▸ Data excerpts:

-*-*-

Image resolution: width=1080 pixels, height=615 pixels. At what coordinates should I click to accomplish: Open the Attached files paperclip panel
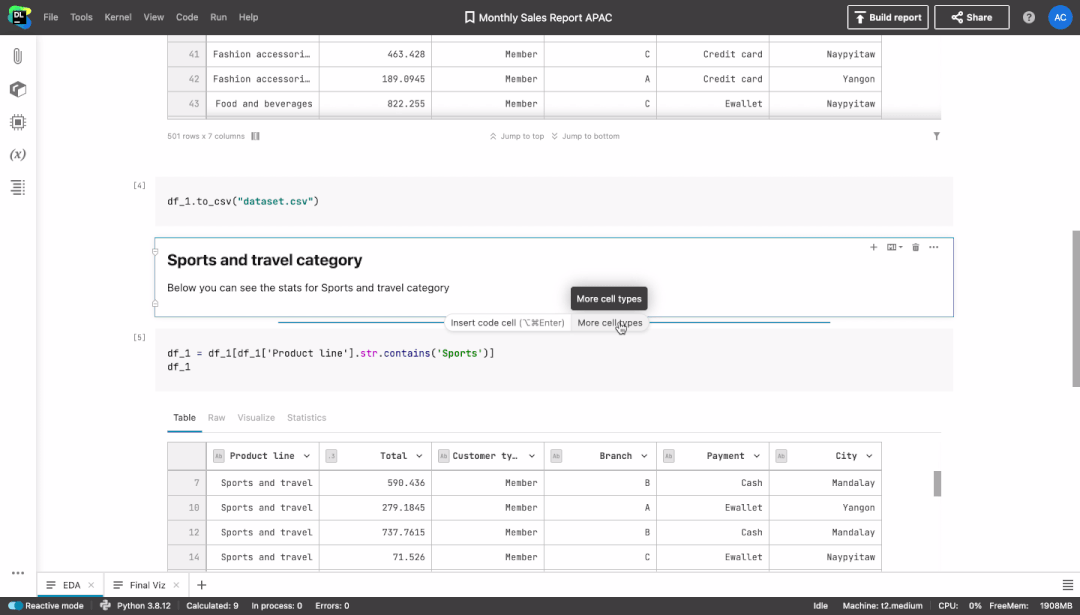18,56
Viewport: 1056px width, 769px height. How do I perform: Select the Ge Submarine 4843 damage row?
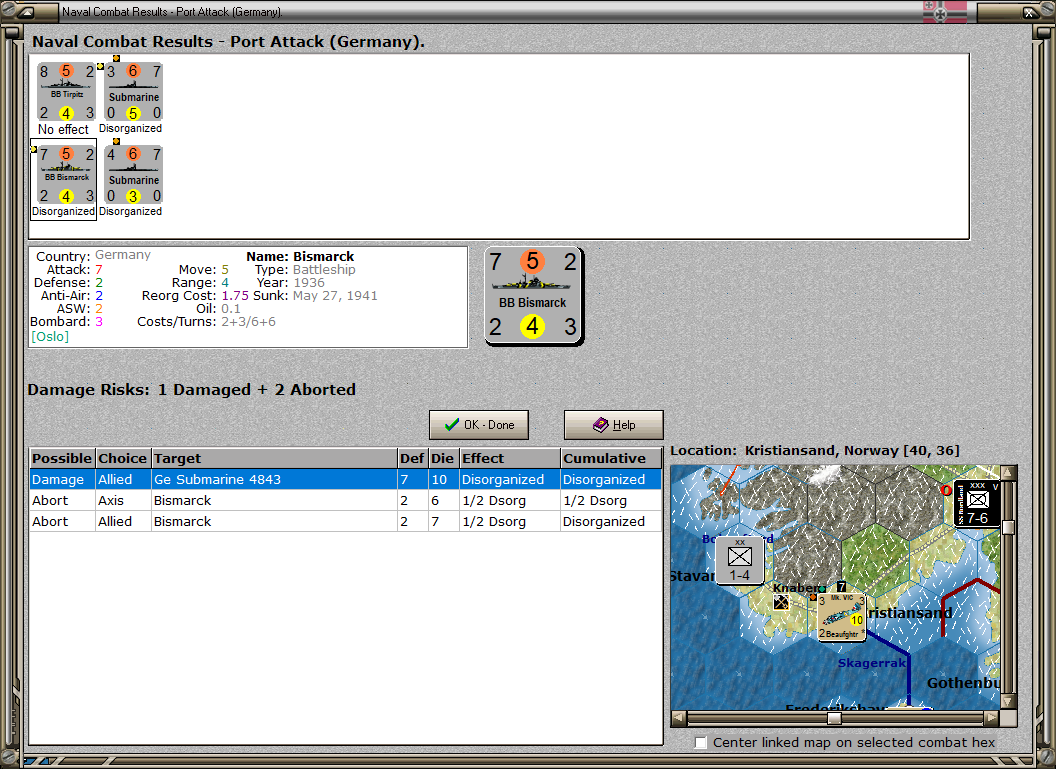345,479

-*-*-

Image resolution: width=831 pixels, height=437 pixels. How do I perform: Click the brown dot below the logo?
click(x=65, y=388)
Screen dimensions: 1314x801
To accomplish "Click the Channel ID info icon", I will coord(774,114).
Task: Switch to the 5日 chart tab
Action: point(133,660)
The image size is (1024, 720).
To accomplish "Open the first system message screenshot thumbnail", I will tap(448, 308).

-*-*-

▸ Exercise: Which lines in the items above contain the string "perform", matching case exactly? Copy out each of those lines in full.

▸ Exercise solution:
Viewport: 1056px width, 769px height. How do I perform: Select the Ge Submarine 4843 damage row?
Image resolution: width=831 pixels, height=437 pixels. How do I perform: Click the brown dot below the logo?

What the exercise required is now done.